S’il devait soutenir la démarche du référendum, notre mouvement devrait alors refuser, très concrètement, de signer l’affiche «Pour la libre circulation, l’ouverture des frontières et l’égalité des droits» réalisée par trente-trois organisations pour lutter contre la nouvelle Loi sur les étrangers.

Très concrètement, notre mouvement devrait aussi se distancer de l’Appel de l’assemblée des acteurs et des mouvements du Forum social européen de Saint-Denis (novembre 2003), qui réclame cette même liberté de circulation.

Mais, nous répliquera-t-on, c’est de l’universalisme juridique de dame patronnesse ou une conception désincarnée – car abstraite des processus de réorganisation du marché du travail et des rapports de forces sociaux – de la libre circulation. Ôtons de ces mots leur déguisement abstrait et savant: que signifient-ils d’autre que, compte tenu de l’offensive dérégulatrice du capital, les futurs bénéficiaires de la libre circulation sont priés d’attendre que le mouvement syndical indigène ait obtenu suffisamment de nouveaux droits et de nouvelles garanties avant de se présenter aux frontières? «Nous vous contacterons dès que nous serons prêts, promis, juré! En attendant, ma foi, nous n’avons pas mieux que la clandestinit酻 On caricature, évidemment.

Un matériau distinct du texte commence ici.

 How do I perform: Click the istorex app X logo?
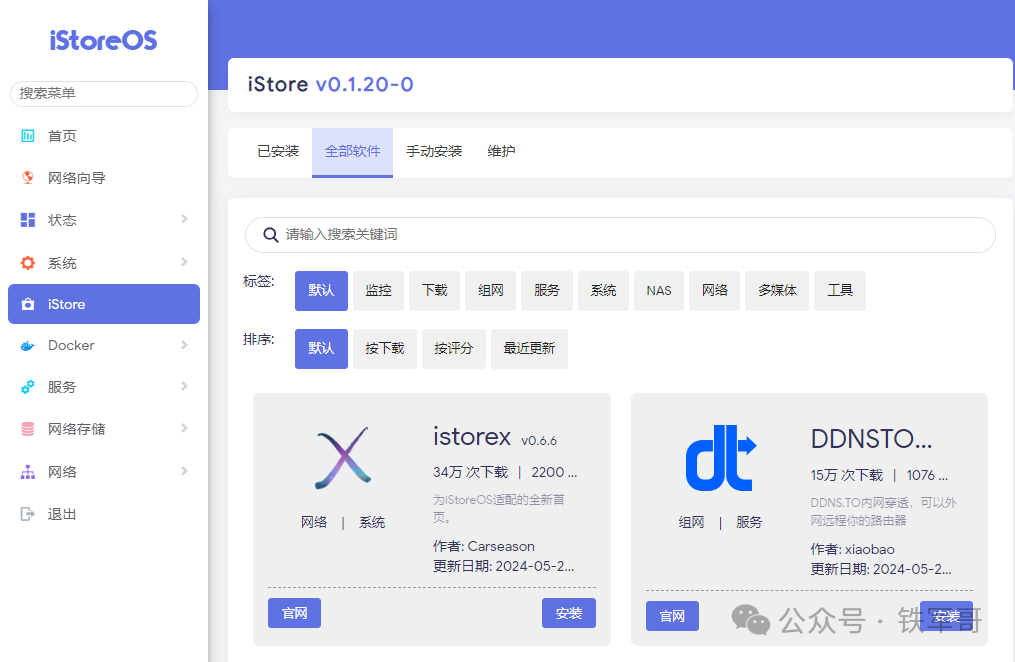tap(343, 458)
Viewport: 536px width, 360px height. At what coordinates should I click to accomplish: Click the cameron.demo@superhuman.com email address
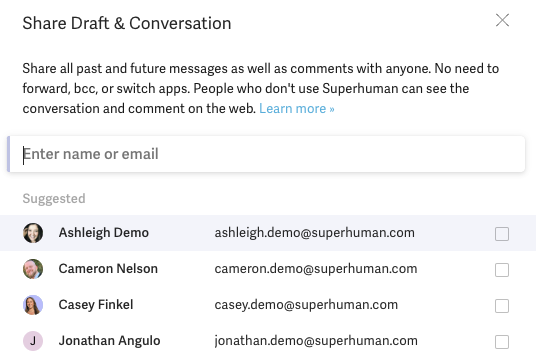tap(316, 269)
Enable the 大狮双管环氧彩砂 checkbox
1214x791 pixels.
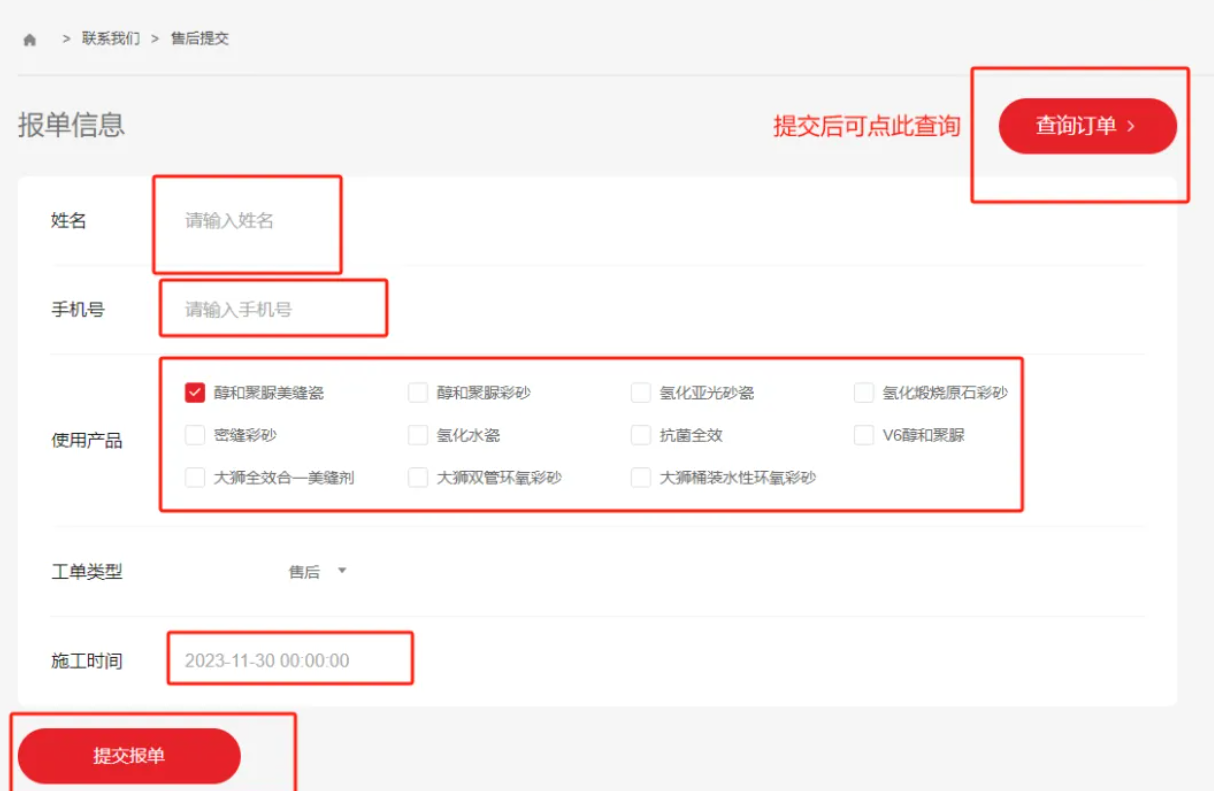[418, 478]
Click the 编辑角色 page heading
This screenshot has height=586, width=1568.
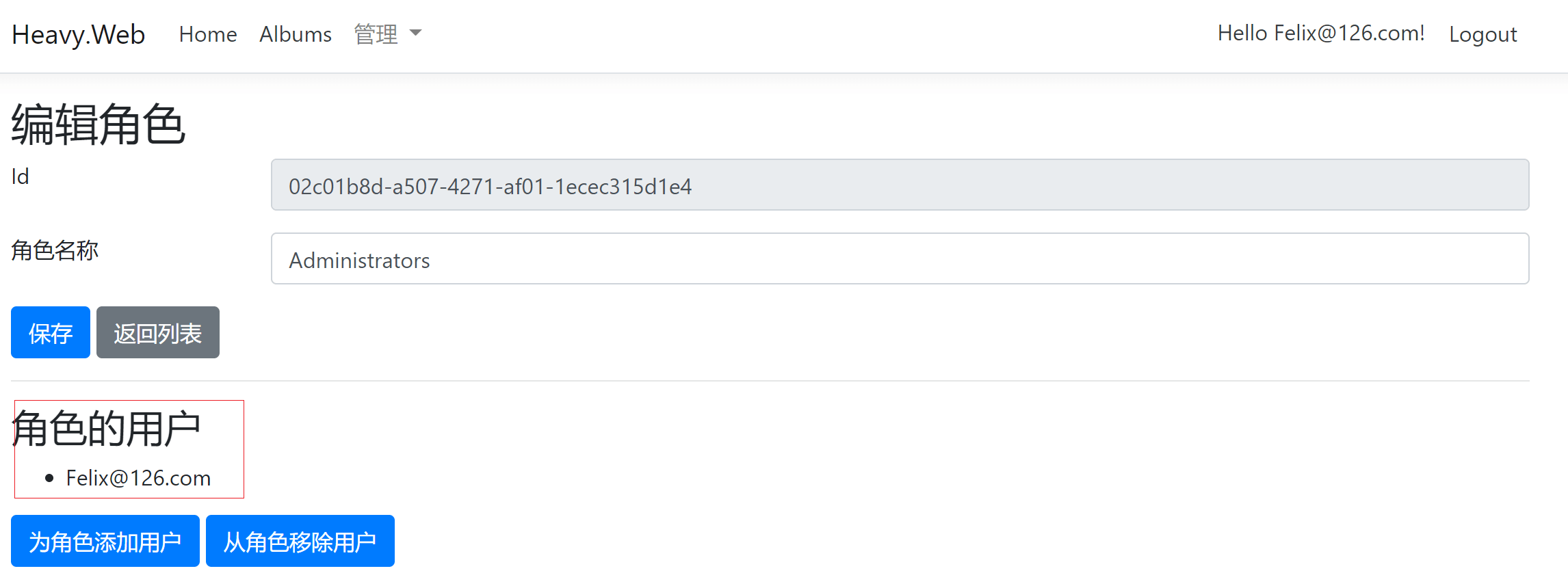point(98,124)
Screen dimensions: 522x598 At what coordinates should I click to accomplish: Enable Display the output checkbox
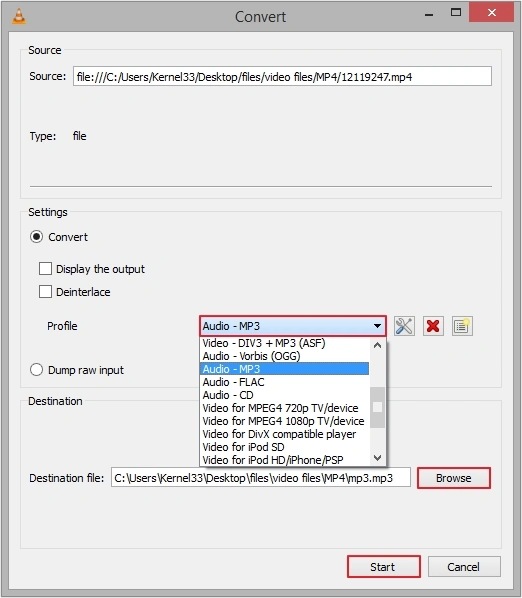coord(45,268)

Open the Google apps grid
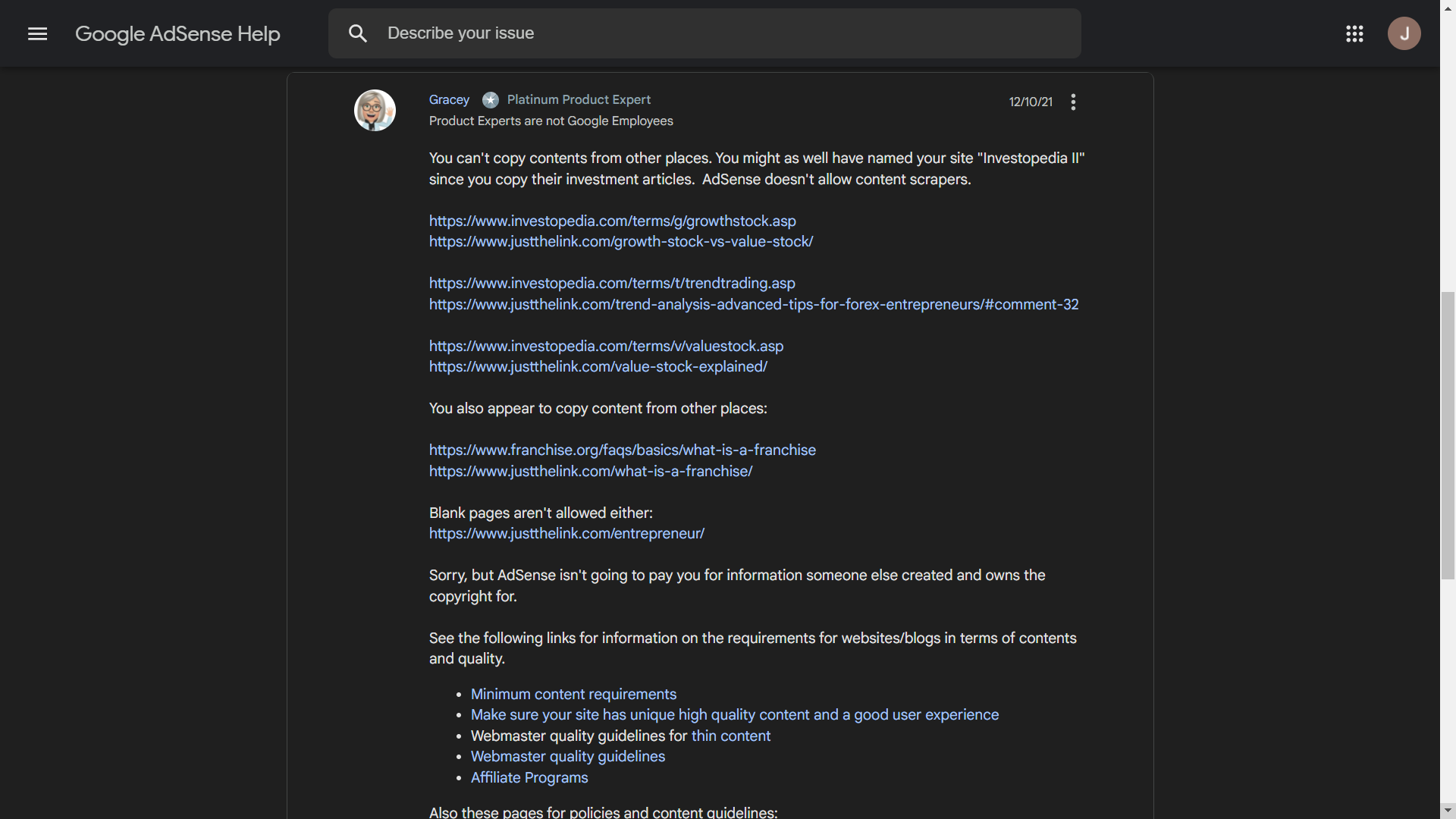tap(1354, 33)
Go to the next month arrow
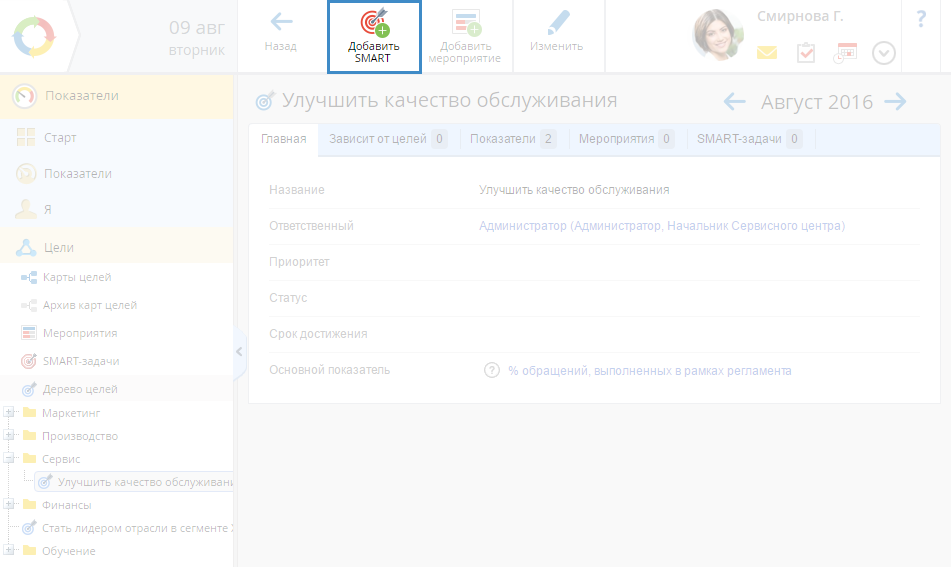 pyautogui.click(x=895, y=101)
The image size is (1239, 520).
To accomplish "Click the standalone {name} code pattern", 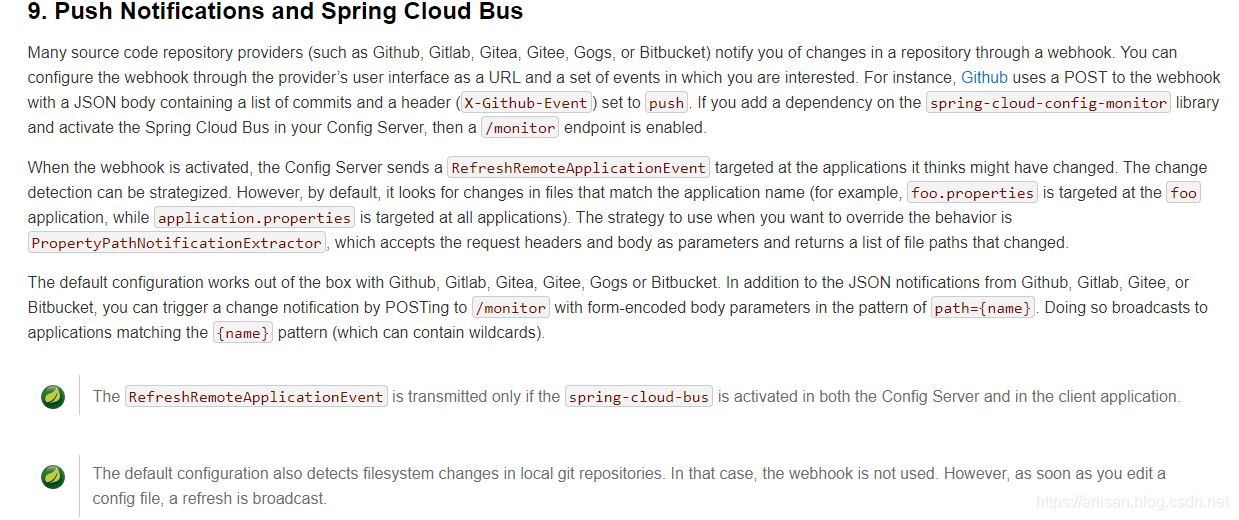I will pos(242,333).
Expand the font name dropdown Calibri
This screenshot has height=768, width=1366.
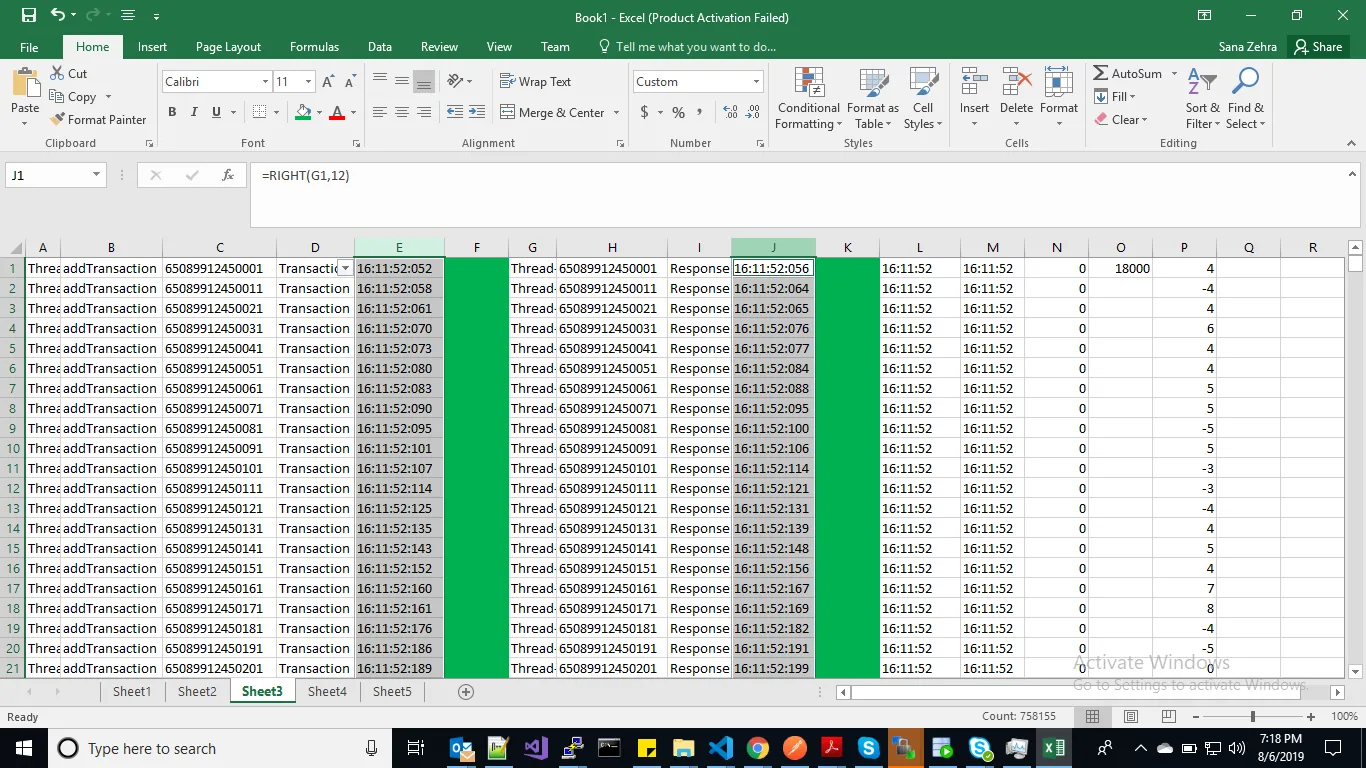pos(265,82)
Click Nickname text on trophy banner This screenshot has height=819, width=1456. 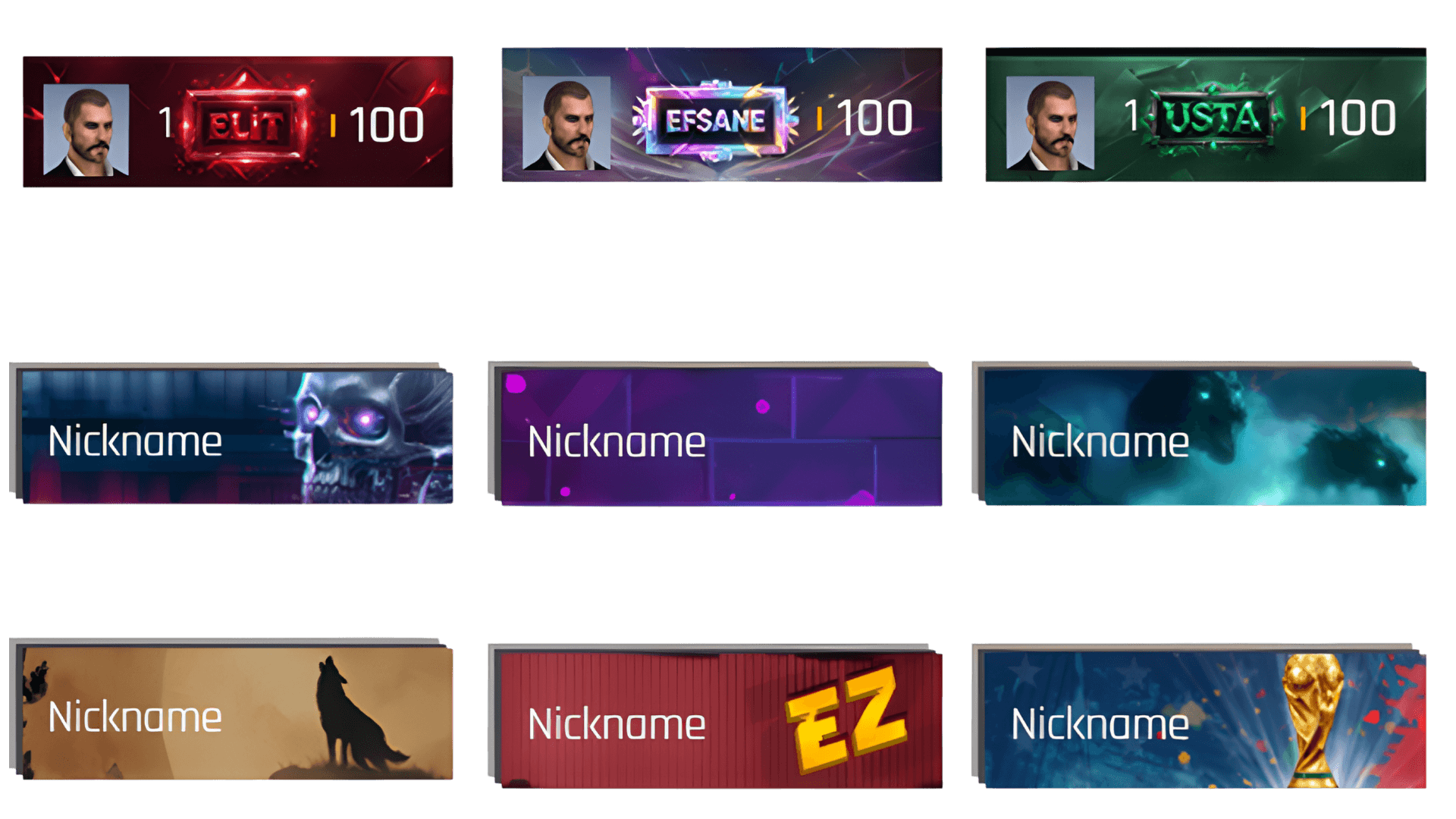(x=1100, y=724)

Mais pourquoi ne pas considérer que la migration, même à la recherche de mauvaises conditions de travail en regard des critères du lieu, est aussi un impératif? Un impératif de survie, quelquefois. Faut-il dire à la multitude de femmes et d’hommes, paupérisés par les mécanismes du sous-développement et de l’endettement impérialistes de prendre sagement leur ticket dans la liste d’attente?

Le rejet de la libre circulation ne s’oppose en rien aux mesures, policières, de répression et, sociales, de précarisation d’une masse croissante de salarié-e-s divisés selon leur origine et leur statut et condamnés aux zones grises et noires du travail, à l’époque de la mise en concurrence accrue des salarié-e-s entre eux. La lutte pour les mêmes droits pour tous et toutes ne peut être hiérarchisée dans le temps. Elle commence inconditionnellement ici et maintenant.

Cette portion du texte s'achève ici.